Review: The Hoax
The blurb on the back cover of The Hoax by Adrienne Jones doesn’t sound interesting at all, didn’t give me much of an indication of what I was in for and wasn’t really motivating when I cracked open the book. Luckily, the story starts out with a bizarre murder, a guy throwing up behind a funeral home and another guy announcing he’s going to start a religious cult. Jones’ ad for The Hoax on her MySpace page is much more engaging and got my interest:
“Messiahs are made, not born. Joey Duvaine needed a career change. World domination seemed like a fun gig.”
There’s no way to pigeonhole The Hoax into one genre. It’s mystery. It’s fantasy. It’s mythology. It’s a family drama. In some ways, it’s even a love story. I guess “speculative mystery with sudden bursts of dysfunctional familial and romantic love” would be a good way to describe it.
The Hoax slows down in the beginning when everyone is being established, but Jones inserted enough weirdness in it to keep me reading. It picked up significantly once the actual hoax kicked into gear.

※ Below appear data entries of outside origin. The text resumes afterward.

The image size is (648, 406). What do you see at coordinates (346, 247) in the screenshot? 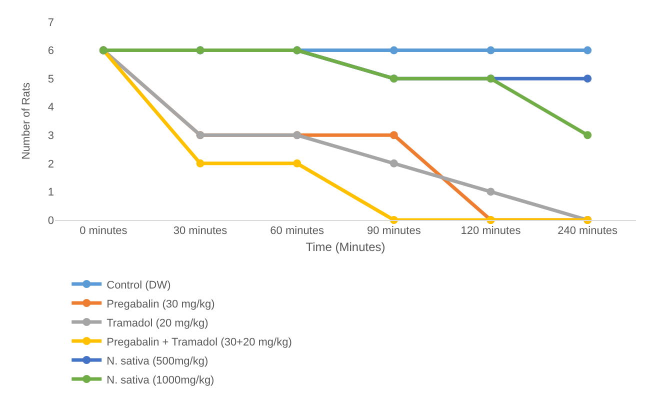
I see `x-axis-title: Time (Minutes)` at bounding box center [346, 247].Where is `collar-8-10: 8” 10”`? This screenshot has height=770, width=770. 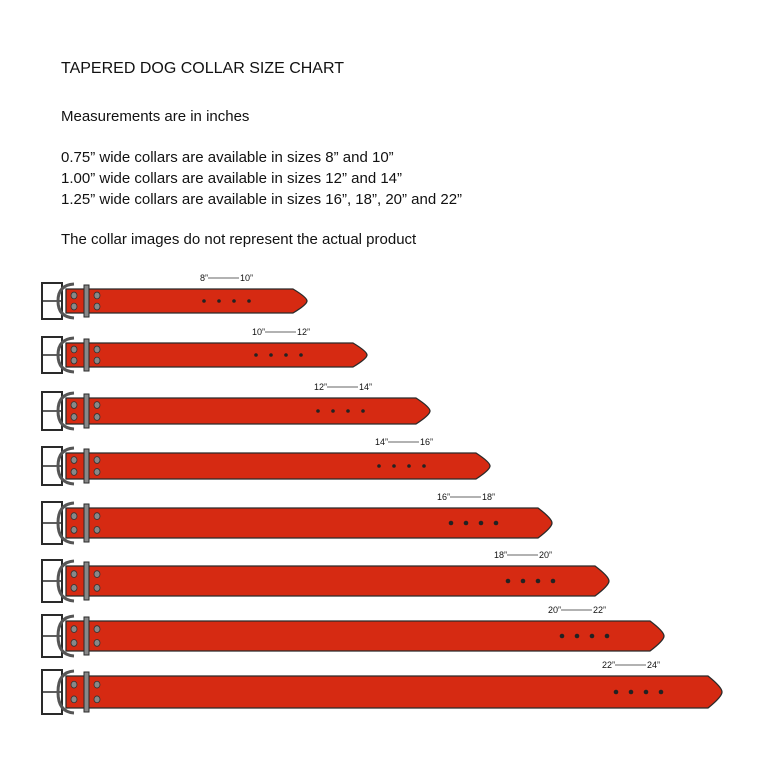 collar-8-10: 8” 10” is located at coordinates (174, 296).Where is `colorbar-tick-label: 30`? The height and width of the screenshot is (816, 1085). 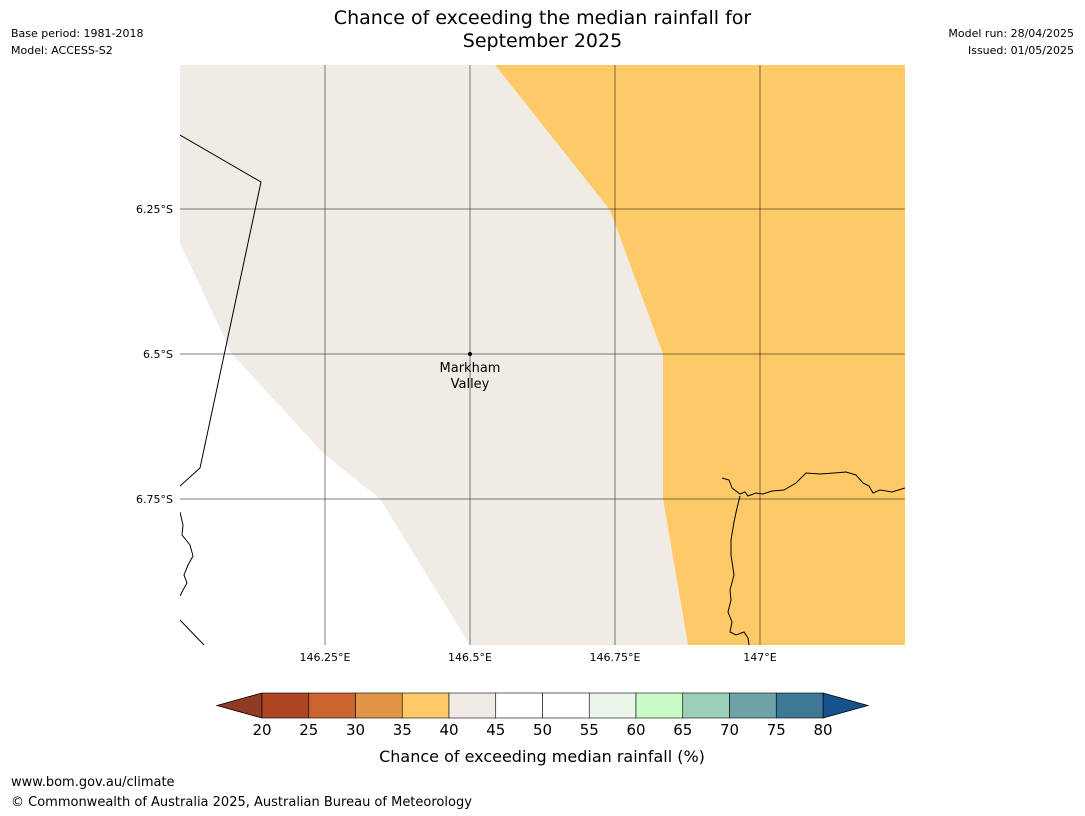 colorbar-tick-label: 30 is located at coordinates (356, 730).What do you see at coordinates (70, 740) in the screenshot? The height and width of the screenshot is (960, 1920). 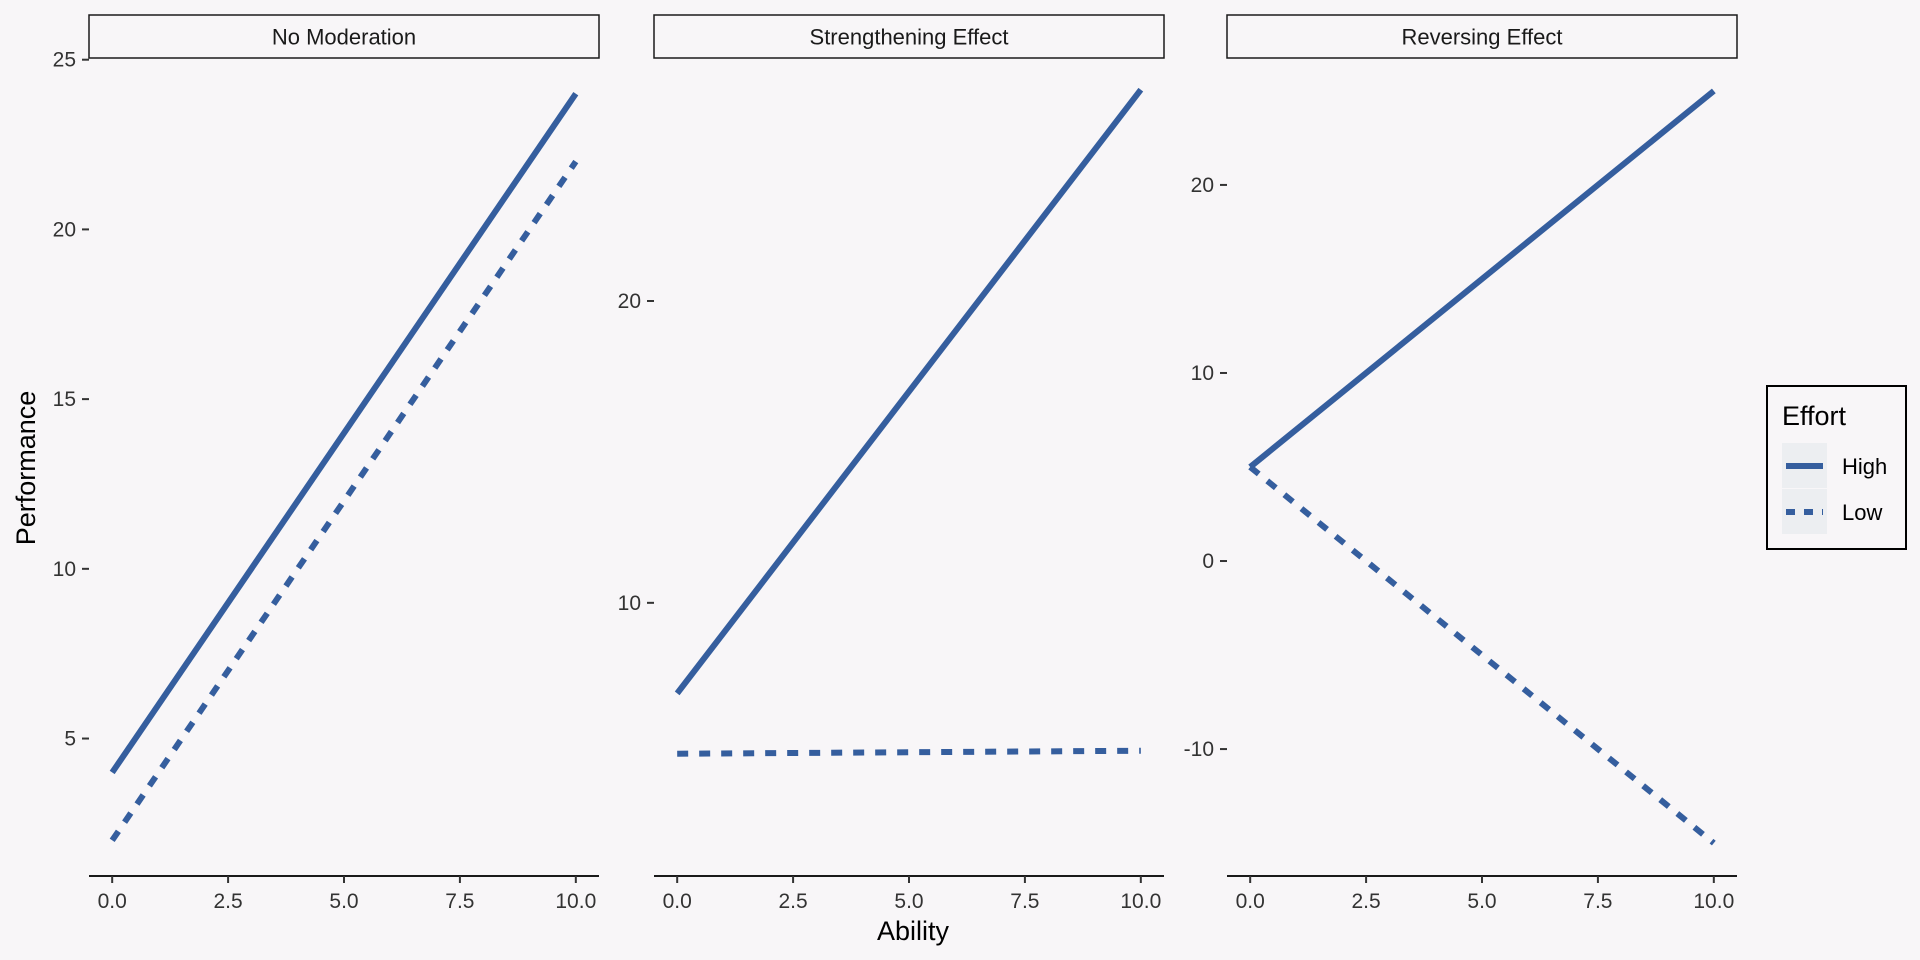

Jones strikes me as an author who really loves her characters, puts a lot of effort into developing them and wants the reader to know all about them. Secondary and even tertiary characters get a lot of face time in The Hoax. They’re all such distinct and well-rounded characters that it’s OK and doesn’t bog things down.
Oddly, the one who seemed the least developed was the main character, Patrick O’Brien. We get that he loves his friends and usually feels overshadowed by them. We get that he wants a girl in his life. We get that he has a hard time wrapping his head around the situation. But, he doesn’t have much of a personality. Patrick’s “I just can’t believe it!” approach to everything was really irritating. He was like that right up until the end. Dude, believe it. Now deal with it.
Copie and Father Carbone, however, deserve their own buddy comic book where they travel the country investigating supernatural occurrences and argue about who’s going to drive.
The Hoax didn’t give me anything I expected, which, when you’re a jaded old nag like me, is refreshing. It’s definitely a worthwhile read.